■ Text segment ■
_ _ _ _ _

Facebook COO Sheryl Sandberg says we blew it, girls
Facebook COO Sheryl Sandberg
/ Getty Images(CBS) - During Facebook COO Sheryl Sandberg's commencement address at Barnard College on Tuesday, May 17, she ruffled some feathers -- including ours. She pointed out to 600 female graduates that women her age (in their 40's) are not dreaming big enough. Due to their insufficient dreaming, the world is suffering. (Who else is irked by this?)
"The first thing is I encourage you to think big. Studies show very clearly that in our country, in the college-educated part of the population, men are more ambitious than women. They're more ambitious the day they graduate from college; they remain more ambitious every step along their career path. We will never close the achievement gap until we close the ambition gap. But if all young women start to lean in, we can close the ambition gap right here, right now, if every single one of you leans in. Leadership belongs to those who take it."
Wait, what? Women are dreaming -- big, small, medium-sized... That's why the gender wage gap continues to narrow, according to a Women at Work report by the Bureau of Labor Statistics. We're not going to lie, there are roadblocks along the way. So until the rest of the world catches up with our big dreams, the only thing some of us can do is (well) keep dreaming.

_ _ _ _ _

■ Records shown ■
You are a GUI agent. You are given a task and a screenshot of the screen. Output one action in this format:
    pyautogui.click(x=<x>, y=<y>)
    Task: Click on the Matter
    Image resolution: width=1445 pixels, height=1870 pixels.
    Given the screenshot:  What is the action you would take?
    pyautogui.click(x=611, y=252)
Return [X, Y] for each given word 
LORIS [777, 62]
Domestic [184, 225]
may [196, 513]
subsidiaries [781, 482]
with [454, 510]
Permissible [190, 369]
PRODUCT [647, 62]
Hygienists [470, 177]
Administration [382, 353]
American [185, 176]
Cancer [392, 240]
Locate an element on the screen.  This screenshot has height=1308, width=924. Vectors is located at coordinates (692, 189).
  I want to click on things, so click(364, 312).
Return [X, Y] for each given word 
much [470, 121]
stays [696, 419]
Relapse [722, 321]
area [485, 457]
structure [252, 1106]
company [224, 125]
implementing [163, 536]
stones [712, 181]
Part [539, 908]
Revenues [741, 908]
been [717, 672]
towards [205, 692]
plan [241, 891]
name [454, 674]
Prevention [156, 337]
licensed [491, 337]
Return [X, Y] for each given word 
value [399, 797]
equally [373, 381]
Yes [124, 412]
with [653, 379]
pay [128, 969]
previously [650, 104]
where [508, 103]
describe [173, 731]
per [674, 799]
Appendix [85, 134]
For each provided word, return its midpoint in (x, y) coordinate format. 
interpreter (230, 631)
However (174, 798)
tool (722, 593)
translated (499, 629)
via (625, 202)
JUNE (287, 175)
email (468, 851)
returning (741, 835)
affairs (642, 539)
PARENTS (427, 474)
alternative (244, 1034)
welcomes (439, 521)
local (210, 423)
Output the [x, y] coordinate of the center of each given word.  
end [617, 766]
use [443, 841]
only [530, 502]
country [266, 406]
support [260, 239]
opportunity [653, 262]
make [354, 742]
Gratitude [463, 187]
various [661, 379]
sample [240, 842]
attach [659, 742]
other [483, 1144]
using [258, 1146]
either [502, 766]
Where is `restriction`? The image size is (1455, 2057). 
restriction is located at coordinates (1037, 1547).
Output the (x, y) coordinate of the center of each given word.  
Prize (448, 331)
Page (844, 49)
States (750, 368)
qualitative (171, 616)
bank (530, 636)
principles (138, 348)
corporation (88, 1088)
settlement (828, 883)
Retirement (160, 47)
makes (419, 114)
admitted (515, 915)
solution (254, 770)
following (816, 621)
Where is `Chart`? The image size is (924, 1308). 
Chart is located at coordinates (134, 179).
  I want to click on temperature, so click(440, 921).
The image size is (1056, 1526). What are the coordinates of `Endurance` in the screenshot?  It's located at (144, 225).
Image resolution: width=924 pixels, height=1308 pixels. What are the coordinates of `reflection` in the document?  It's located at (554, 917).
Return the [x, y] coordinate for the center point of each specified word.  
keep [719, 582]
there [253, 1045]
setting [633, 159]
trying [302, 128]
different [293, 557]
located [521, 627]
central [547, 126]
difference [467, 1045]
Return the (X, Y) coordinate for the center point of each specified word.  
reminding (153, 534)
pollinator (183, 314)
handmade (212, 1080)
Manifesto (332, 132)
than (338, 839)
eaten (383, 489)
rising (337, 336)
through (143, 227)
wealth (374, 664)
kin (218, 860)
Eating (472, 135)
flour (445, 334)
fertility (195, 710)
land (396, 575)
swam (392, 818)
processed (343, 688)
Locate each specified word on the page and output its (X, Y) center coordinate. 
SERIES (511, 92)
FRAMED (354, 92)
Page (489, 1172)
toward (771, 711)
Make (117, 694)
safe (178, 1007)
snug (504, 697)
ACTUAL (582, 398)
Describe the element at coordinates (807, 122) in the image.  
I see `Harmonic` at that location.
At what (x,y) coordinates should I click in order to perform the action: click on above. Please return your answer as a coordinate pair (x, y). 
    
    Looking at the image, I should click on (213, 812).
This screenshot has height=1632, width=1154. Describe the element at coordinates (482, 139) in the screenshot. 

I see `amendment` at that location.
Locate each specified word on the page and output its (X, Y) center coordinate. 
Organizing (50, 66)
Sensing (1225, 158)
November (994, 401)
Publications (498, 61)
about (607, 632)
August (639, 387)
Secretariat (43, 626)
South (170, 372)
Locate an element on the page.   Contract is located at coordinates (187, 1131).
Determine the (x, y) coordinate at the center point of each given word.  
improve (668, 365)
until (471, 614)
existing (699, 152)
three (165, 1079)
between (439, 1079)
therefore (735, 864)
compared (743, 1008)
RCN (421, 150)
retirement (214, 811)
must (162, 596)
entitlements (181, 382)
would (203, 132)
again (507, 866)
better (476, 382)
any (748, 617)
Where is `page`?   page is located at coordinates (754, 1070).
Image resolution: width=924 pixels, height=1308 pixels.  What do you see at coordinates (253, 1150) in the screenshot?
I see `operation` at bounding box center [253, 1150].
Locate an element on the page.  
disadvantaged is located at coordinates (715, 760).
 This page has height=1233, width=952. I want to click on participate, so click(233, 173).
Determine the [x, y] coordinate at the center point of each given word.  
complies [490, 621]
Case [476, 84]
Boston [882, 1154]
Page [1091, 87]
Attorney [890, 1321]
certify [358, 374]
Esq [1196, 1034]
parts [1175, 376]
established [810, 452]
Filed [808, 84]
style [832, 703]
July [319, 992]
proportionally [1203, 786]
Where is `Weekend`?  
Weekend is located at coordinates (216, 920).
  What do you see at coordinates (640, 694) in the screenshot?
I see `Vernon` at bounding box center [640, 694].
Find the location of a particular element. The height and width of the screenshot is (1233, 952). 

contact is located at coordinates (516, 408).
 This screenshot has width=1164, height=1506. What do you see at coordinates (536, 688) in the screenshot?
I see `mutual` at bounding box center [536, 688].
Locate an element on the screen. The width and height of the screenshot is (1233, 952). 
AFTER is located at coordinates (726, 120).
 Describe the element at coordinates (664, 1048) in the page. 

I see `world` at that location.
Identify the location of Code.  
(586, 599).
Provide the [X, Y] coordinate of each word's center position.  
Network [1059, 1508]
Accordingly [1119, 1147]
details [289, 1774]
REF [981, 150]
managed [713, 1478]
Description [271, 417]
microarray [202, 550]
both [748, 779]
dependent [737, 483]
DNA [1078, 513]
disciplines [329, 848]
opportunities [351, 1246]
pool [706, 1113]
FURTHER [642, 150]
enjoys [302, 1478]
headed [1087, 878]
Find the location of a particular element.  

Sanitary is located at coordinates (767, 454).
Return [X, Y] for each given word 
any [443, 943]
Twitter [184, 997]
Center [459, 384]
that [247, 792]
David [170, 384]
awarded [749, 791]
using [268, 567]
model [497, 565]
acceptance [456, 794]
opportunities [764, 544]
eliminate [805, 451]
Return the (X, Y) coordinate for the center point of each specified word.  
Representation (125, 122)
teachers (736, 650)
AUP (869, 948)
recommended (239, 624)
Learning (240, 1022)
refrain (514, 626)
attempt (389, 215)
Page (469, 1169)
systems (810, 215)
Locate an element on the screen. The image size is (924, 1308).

_ _ _ _ _

■ What is asked ■
From the article on Sheryl Sandberg's commencement speech, set down word for word the passage starting with "Facebook COO Sheryl Sandberg says" and going on through "irked by this?)".

■ Reply to the task ■
Facebook COO Sheryl Sandberg says we blew it, girls
Facebook COO Sheryl Sandberg
/ Getty Images(CBS) - During Facebook COO Sheryl Sandberg's commencement address at Barnard College on Tuesday, May 17, she ruffled some feathers -- including ours. She pointed out to 600 female graduates that women her age (in their 40's) are not dreaming big enough. Due to their insufficient dreaming, the world is suffering. (Who else is irked by this?)